Ties to people and places once shaped social bonds. Today, progressive ideas distrust roots, encourage vague globalism, and promote dynamic identities that are often imaginary. The secularization of society has created a more hedonistic culture that prevents selfless friendship, while the breakdown of old codes of civility has eroded even common courtesy: Small gestures for others, though ornamental, once smoothed everyday life. Instead, we’ve inherited from progressive psychology a flood of self-help books and therapies that tell people to “empower” themselves, convincing them that the world owes them and that they can treat human relationships like supermarket goods: If it doesn’t add value, take it off the shelf.

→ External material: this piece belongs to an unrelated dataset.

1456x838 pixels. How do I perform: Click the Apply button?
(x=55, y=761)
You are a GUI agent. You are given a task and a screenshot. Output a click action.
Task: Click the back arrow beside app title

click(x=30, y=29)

If only we could do the same with politicians.

 

Of all the poisonous ideas in the coffee-mug self-help literature, perhaps the vilest is the concept of “toxic people.” Toxic would be to drink bleach or swallow your phone battery. Your brother-in-law Charles may be an idiot, and maybe you should steer clear of him, but he’s not “toxic.” This cheap philosophy dehumanizes people, leaves them more vulnerable to loneliness, and makes them forget the real value of close friends. Suffering alongside a friend has become unthinkable in an age when people drop friends who are struggling because, for example, as I once heard an “influencer” say, “they give off bad energy and that could hurt my skin.” In the end, when all her troublesome friends are discarded, I hope that girl has a loyal cat to turn to for advice about loneliness.